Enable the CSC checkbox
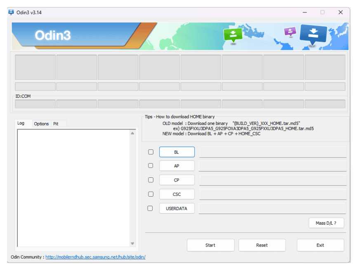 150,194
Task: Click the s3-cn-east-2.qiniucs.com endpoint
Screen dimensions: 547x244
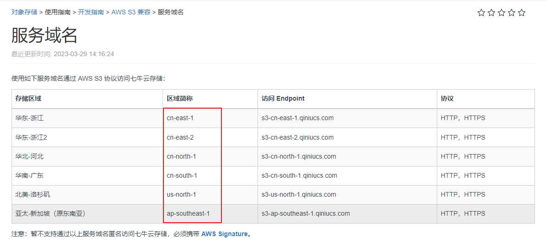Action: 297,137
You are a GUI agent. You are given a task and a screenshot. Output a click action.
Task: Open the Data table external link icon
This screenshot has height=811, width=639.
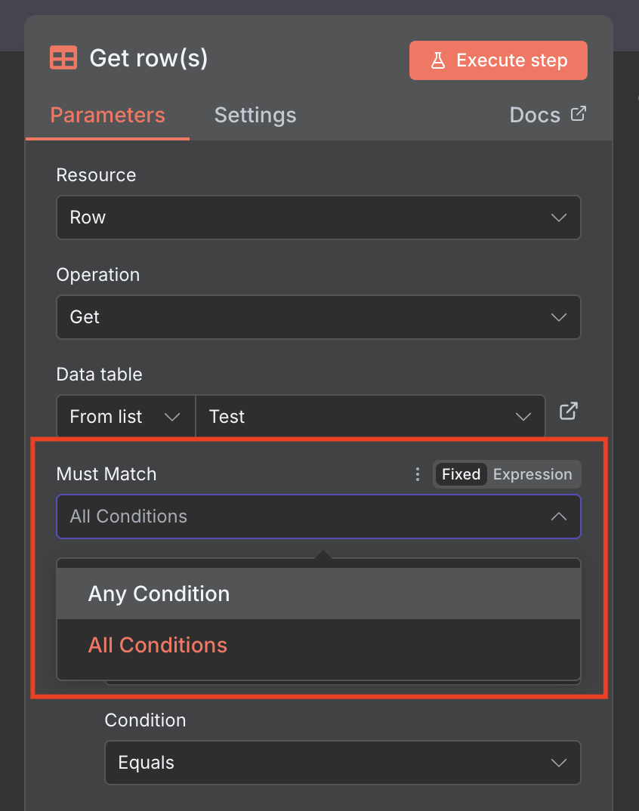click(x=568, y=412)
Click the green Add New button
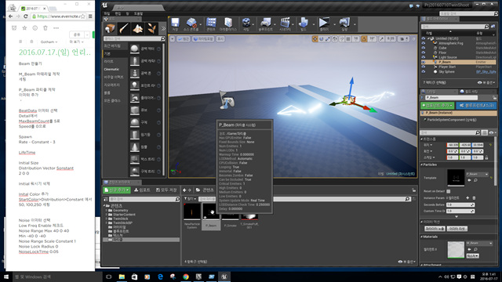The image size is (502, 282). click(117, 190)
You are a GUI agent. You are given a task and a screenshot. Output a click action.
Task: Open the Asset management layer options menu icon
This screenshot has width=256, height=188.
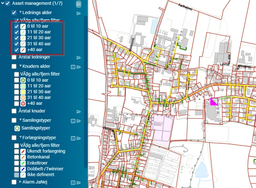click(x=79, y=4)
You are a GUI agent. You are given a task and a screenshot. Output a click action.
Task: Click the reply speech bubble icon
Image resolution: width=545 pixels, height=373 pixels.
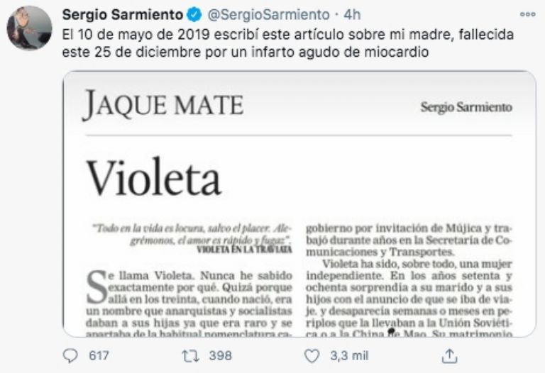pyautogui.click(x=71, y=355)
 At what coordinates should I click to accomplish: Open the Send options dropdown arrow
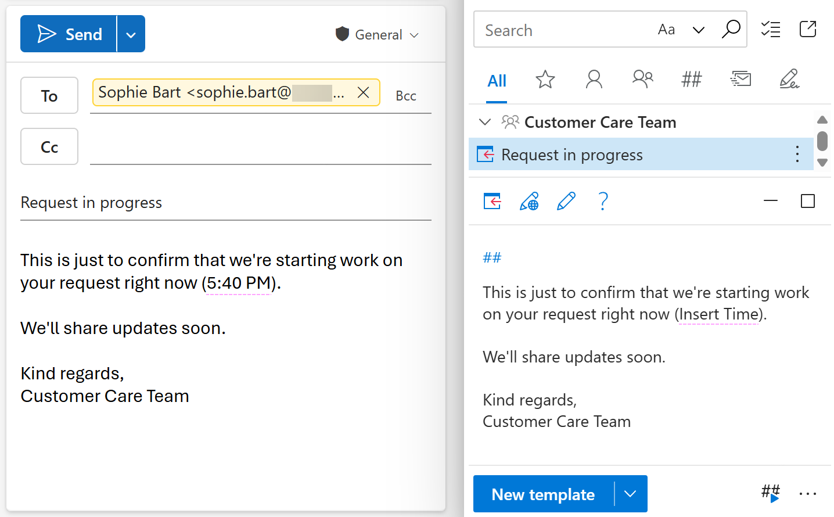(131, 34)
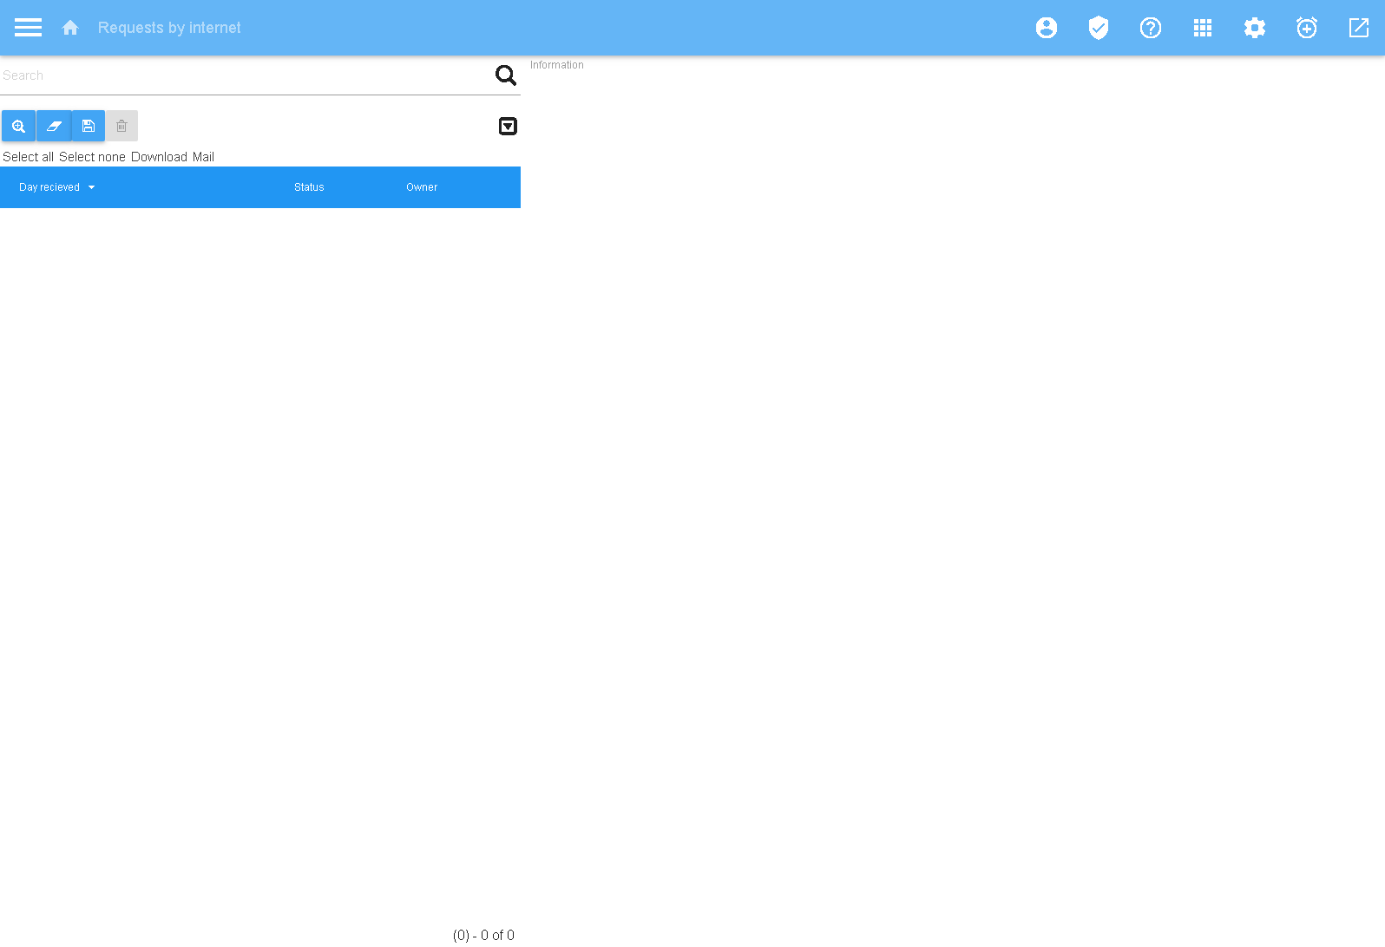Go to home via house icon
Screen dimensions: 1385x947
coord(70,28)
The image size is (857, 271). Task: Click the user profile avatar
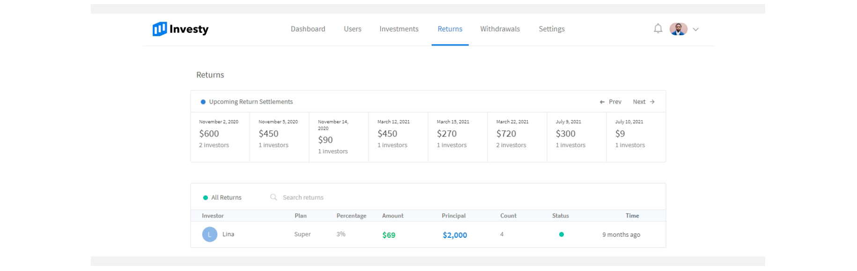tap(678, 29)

__________________________________________________

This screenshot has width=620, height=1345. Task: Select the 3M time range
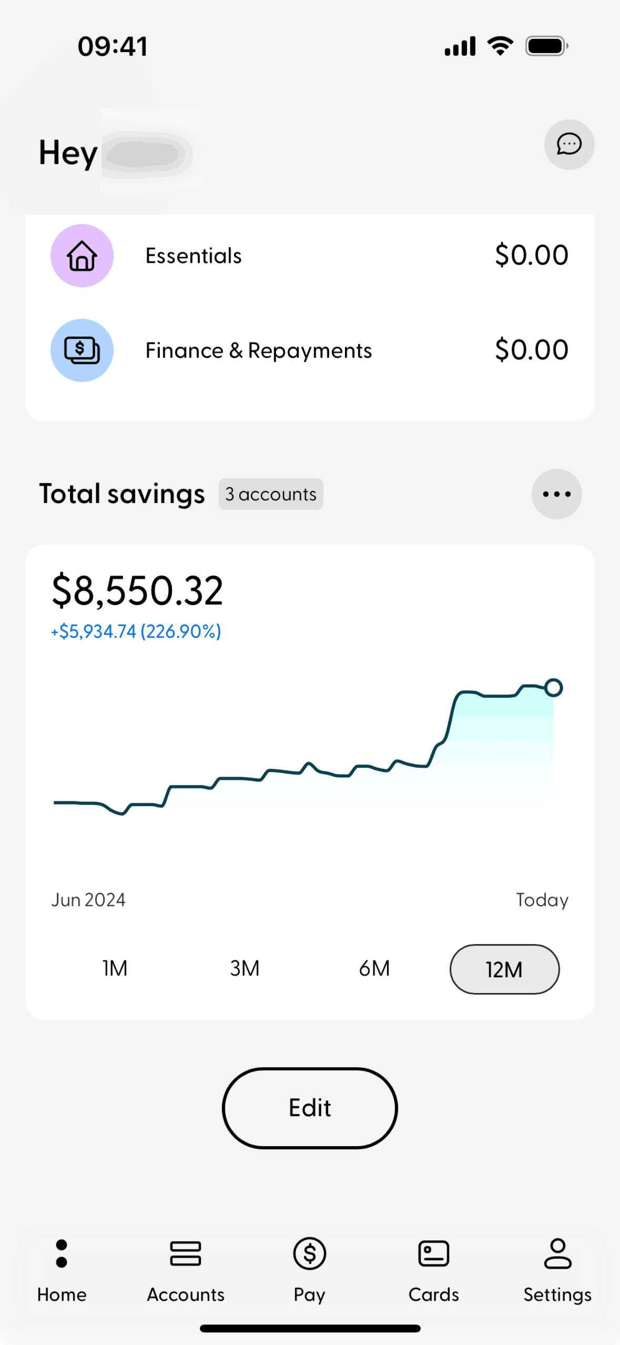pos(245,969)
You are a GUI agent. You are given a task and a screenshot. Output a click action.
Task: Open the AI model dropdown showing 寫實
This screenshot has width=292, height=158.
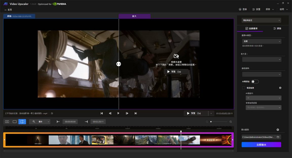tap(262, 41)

__________________________________________________

__What is being asked__:
Could you output exactly the lines above, from the line with "Enable the CSC checkbox" up to and including the line with "Task: Open the Asset", and nothing else, skipping the pictures?

__Answer space__:
Enable the CSC checkbox
 150,194
Task: Click the s3-cn-east-2.qiniucs.com endpoint
Screen dimensions: 547x244
Action: 297,137
You are a GUI agent. You are given a task and a screenshot. Output a click action.
Task: Open the Data table external link icon
This screenshot has height=811, width=639.
click(x=568, y=412)
Click the green Add New button
The image size is (502, 282). click(117, 190)
You are a GUI agent. You are given a task and a screenshot. Output a click action.
Task: Open the Asset management layer options menu icon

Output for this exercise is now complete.